In my own experience I had five different types of speech rule (which may well be recognisable by every sufferer of
this condition): With certain people I was compelled (it was my instinct) to be mute every single time I encountered them;
Those who had never heard me speak would never hear me speak, even if I had known them for years;
With a few exceptions, anyone related or associated with anyone who I could not speak to could not be spoken to either;
Those who did not know I was mute in other situations could never be allowed to find out about my muteness;
and Those who only knew me as mute could not discover I could speak in other situations.
Above all, one should realize that SM is far from simple and far from easy to escape. It can become a hellish trap!
What children and adults with Selective Mutism need
Appropriate support. Appropriate services. Compassion and understanding - rather than judgement!
Imagine being unable to speak (due to anxiety) yet constantly being told you are rude!
Compounding the distress that SM can cause, SM of engenders very little sympathy or support because it is
often wrongly perceived to be a choice - namely a 'refusal to talk' - when in fact it is a phobia of initiating speech.
Hence not only do people with SM suffer due to a condition they have not asked for - something that is happening to them,
which is entirely beyond their control - they are also often judged harshly as being difficult, uncooperative, rude, dumb,
standoffish, or even stuck up. They need support and, at key times, supportive intervention, not criticism or judgement.
Bear in mind that Selective Mutism is something that a child or adult
with SM feels he or she can no more help than any other person can help breathing. They are not being wilfully
mute. They are entirely trapped by a complex system of anxieties and 'rules' at the heart of which is a phobia of initiating speech.
Where to seek help
For parents: If your child is under 18, parents may be able to access speech therapy. Additionally, children may be
referred to CAMHS for psychological help. CAMHS are particularly
relevant if your child is a little older and develops other issues such as depression. You may also wish to liaise with
your child's school's SENCO and teachers. Very small changes to a child's school or college environment can make a world of difference.
Arm yourself with literature - for instance from SMIRA's website
and also Maggie Johnson's booklet which succinctly explains SM and can be downloaded from here -
when interacting with the school or college.

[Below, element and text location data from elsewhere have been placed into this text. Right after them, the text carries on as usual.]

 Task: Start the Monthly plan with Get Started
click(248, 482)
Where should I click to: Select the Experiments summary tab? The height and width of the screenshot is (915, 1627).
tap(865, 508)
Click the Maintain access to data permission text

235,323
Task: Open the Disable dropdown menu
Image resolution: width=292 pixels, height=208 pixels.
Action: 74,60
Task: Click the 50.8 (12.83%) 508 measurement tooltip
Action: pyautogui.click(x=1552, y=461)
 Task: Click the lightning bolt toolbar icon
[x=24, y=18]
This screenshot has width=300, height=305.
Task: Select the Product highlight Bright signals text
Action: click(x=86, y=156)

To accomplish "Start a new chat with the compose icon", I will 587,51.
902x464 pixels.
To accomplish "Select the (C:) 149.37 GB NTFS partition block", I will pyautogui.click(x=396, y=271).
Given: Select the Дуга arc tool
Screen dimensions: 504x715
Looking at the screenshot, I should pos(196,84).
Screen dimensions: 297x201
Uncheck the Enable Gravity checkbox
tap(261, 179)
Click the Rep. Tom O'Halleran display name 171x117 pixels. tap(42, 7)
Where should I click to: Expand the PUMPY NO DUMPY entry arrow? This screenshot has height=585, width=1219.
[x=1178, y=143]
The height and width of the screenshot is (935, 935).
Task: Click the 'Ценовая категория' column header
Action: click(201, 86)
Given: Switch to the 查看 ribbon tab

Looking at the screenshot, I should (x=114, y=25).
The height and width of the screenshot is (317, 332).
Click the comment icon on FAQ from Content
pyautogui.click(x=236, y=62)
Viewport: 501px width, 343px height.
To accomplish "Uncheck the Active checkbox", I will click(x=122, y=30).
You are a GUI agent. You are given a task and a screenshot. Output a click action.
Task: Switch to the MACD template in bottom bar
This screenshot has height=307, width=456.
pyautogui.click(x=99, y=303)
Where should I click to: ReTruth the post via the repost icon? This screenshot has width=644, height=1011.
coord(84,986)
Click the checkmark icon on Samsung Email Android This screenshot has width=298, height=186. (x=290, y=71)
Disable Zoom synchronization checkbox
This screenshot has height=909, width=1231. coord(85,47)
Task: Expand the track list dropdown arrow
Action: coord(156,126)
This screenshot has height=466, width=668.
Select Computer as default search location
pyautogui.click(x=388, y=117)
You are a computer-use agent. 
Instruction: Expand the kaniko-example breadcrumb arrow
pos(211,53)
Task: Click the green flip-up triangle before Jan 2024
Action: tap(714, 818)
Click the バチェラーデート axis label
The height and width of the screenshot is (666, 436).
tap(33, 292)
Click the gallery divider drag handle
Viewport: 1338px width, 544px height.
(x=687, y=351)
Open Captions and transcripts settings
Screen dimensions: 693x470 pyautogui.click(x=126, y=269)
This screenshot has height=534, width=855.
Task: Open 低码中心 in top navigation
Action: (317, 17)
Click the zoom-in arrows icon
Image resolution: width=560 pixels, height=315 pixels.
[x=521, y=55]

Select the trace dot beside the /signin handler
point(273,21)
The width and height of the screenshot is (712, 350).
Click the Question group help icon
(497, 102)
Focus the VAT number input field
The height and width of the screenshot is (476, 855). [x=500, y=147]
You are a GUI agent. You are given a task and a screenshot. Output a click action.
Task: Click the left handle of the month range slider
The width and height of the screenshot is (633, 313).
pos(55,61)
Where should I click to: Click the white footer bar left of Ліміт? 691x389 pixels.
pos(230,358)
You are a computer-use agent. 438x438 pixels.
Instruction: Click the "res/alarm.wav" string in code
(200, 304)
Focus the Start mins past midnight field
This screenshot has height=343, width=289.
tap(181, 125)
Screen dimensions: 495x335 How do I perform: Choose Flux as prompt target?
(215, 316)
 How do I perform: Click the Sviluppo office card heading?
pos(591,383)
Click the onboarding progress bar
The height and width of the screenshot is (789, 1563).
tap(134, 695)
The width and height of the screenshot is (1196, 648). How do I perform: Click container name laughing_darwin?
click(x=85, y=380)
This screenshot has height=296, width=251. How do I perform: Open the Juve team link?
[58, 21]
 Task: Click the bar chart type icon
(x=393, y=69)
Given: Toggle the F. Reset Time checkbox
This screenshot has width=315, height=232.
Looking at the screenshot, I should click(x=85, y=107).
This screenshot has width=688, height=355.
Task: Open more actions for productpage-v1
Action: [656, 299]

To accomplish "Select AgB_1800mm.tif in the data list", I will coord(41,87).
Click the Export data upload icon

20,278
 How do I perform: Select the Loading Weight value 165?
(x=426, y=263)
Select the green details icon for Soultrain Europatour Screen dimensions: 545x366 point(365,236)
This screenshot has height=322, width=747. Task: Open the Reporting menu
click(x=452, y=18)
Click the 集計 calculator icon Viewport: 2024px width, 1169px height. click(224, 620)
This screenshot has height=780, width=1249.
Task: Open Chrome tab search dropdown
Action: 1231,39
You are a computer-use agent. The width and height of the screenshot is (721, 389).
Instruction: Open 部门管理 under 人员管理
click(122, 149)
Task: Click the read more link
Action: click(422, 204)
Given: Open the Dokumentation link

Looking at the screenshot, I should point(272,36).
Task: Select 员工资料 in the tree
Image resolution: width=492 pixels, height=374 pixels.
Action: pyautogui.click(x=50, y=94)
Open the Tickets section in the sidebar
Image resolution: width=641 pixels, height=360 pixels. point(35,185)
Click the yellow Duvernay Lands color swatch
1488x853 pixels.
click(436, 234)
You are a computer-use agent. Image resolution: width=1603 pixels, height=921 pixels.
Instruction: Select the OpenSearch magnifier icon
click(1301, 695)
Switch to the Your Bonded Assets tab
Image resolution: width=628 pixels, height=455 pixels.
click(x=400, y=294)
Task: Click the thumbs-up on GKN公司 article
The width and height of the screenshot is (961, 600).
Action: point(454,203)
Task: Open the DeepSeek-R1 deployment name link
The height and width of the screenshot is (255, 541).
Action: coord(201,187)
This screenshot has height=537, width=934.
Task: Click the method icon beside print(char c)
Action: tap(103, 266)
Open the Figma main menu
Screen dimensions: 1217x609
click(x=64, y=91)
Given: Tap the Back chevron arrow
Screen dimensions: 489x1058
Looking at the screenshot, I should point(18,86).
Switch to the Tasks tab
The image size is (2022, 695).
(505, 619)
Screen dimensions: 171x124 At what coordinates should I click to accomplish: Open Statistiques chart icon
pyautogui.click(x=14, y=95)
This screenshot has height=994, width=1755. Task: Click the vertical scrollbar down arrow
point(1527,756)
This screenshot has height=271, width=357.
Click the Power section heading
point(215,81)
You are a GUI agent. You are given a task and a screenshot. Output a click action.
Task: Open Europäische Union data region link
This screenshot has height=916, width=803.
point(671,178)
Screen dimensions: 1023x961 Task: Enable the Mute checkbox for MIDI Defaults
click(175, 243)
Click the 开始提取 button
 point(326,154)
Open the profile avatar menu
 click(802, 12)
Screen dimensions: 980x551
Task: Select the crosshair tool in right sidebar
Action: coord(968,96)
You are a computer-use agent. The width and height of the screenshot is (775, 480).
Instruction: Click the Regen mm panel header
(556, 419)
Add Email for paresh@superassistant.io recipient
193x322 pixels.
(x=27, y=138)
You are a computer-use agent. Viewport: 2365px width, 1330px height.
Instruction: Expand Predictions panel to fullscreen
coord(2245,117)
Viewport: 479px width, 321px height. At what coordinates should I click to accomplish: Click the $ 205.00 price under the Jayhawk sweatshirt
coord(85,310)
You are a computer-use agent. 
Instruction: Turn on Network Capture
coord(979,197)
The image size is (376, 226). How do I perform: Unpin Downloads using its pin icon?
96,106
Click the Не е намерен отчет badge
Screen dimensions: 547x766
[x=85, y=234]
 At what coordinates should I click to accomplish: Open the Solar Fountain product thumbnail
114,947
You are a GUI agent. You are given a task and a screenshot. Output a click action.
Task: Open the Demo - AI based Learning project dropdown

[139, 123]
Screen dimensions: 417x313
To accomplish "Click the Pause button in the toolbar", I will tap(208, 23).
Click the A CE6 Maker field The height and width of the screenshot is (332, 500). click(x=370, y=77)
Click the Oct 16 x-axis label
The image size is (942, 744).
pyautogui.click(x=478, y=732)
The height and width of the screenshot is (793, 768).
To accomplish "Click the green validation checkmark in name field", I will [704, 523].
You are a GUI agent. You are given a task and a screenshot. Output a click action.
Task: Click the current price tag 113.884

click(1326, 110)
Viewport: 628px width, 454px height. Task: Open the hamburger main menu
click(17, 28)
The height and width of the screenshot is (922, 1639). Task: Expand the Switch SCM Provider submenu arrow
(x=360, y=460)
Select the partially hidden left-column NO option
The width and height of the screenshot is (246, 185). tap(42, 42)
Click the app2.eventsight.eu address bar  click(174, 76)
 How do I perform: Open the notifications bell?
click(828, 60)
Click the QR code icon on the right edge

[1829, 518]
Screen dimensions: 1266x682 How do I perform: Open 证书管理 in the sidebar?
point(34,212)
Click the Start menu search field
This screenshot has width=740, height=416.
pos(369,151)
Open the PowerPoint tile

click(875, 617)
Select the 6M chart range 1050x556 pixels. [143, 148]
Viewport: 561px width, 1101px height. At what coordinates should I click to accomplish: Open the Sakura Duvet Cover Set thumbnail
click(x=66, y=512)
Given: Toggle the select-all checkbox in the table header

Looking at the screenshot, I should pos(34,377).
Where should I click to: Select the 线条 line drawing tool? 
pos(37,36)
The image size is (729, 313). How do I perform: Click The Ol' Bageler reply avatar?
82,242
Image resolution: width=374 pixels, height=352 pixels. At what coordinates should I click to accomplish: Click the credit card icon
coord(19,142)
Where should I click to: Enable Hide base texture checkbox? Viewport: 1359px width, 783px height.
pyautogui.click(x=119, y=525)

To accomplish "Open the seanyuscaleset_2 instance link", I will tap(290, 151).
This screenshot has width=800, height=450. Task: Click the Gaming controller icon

They may not have encountered SM before.
You may also be able to find a private speech therapist via
On their website you can enter a postcode and search for a therapist who specializes in Selective Mutism.
For adults with SM: The options are much narrower, unfortunately. If you are an adult yourself and can speak to
therapists, you may find some benefit in accessing a talking therapy such as counselling or CBT.
In general, therapists working with adults will have not have encountered SM before, and you might find yourself
educating them. You may be able to access talking therapies through IAPT Services / your
GP. You may benefit most by interacting online with other adult sufferers of SM.
For children with SM: If you are a child and are in need of support please contact Childline. They can
help you with issues such as unhappiness at school or home, and bullying. And, best of all, you can contact them via e-mail. You
do not have to telephone them. Older teenagers may be able to find mutual support in the various facebook groups for this
condition. As ever though, please be safe online. Never arrange to meet anyone you may encounter online.